Troubleshooting Fallacies

An outage on a large distributed system can be a very difficult thing to troubleshoot. The pressures of an outage can often lead to making poor or shortcut decisions. When the system is down, the drive is to get the system back operational as quickly as possible. But sometimes we sacrifice process for the sake of speed.

In this frantic state, we fall victim to what I call Troubleshooting Fallacies.

#1 - Subsystems Fail All or Nothing

When we’re troubleshooting an issue we start to quickly assess the potential failure points in the system that may be causing the problem. Sometimes this may happen at lightning speed at a subconscious level. For example:

The list could continue, but you get the idea. The criteria we use for eliminating these subsystems is usually razor thin, ignoring the complexity within each of those sub-systems. We behave as if the subsystem fails in totality. But it’s quite possible that the subsystem is failing in a sort of nuanced way. Maybe only specific DNS servers are failing. Or maybe they’re only failing from a specific node. Maybe the host can connect to the database, but the application is having trouble connecting, possibly due to a configuration issue.

When you begin to exhaust your options, be sure that you verify the subsystems involved as concretely as possible. Sometimes a high level pass of the subsystem simply isn’t enough.

#2 - No Errors = No Problems

When trouble starts and the resolution hasn’t been narrowed down, you might call a team member from each area like, storage, networking, application developers, and site support. As each functional area signs-in, most admins have already begun rationalizing why it isn’t their particular subsystem that’s at fault. This sort of system bias leads the admin to perform a less than ideal verification of their system.

Instead of verifying that things are working correctly, the admin simply confirms that no errors are being thrown.

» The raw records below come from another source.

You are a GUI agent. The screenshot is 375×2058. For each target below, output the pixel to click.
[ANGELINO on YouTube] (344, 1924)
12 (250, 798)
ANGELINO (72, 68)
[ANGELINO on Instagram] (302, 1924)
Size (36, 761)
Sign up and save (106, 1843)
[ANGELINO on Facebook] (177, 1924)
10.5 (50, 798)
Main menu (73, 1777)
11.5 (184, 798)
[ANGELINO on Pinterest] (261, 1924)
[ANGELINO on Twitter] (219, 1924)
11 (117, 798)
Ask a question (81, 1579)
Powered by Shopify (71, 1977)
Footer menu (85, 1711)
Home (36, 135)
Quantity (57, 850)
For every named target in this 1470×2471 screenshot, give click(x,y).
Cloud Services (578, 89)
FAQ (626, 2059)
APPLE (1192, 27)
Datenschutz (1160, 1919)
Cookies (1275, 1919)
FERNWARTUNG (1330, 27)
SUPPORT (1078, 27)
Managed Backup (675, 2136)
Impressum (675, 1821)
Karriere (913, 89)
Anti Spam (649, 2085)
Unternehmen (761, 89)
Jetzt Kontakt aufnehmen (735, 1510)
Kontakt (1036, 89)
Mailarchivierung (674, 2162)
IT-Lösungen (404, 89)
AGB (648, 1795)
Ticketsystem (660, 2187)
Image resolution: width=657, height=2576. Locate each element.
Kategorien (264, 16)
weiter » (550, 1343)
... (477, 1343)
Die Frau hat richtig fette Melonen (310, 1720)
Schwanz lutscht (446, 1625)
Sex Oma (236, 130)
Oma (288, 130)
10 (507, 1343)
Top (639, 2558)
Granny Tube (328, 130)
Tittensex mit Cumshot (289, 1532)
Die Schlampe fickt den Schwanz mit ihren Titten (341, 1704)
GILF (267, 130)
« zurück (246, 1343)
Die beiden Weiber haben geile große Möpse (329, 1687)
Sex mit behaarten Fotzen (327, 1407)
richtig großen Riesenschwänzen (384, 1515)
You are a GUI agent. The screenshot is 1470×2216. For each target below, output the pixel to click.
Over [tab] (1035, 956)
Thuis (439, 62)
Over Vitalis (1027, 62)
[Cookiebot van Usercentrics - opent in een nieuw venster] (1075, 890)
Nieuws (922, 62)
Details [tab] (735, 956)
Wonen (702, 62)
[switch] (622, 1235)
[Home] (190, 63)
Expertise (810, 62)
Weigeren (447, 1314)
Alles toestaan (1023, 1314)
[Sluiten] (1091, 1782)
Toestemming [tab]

But this mode of verification assumes that the admin knows every type of failure mode of the system and how it manifests itself, an unlikely reality. This is what I call checking for errors instead of verifying success.

Checking for errors can be a bit oversimplified if you don’t believe your system is at fault. It exposes a kind of confirmation bias where you may dismiss anomalous, but not necessarily damning information. Verifying success is a bit more thorough, but requires a level of preparation before the incident, as it will most likely require some automation. Verifying success may look like:

Now you’ll notice that most of these sound like potential monitors that should be part of the system. That is true, but a lot of these monitors would probably be implemented in the system admin’s language of choice, versus the language the system is written in. (Think python vs. java) These success verification applications should try to mimic or mirror the languages and libraries used in the application to help reveal potential software incompatabilities.

#3 - Finding the Root Cause is a Must

Root cause analysis is a tricky subject. In most of these overly complex systems, the idea of a root cause is a bed time story we tell managers to help them sleep at night. The hard truth is that the more complicated our systems become, the more nuanced are failures are. Root cause is fast becoming a thing of the past. Failure looks more like various sub-systems entering a failed state, which in turn produces a system level failure mode. Example:

  1. HTTP Requests come into a web server without a timeout value
  2. The HTTP requests results in database calls
  3. The database is saturated, so the queries take 2-3 seconds to respond.
  4. The service time of requests to the HTTP server is too long to handle the arrival rate of requests without queueing.
  5. The HTTP server runs out of available threads and makes the service completely unavailable.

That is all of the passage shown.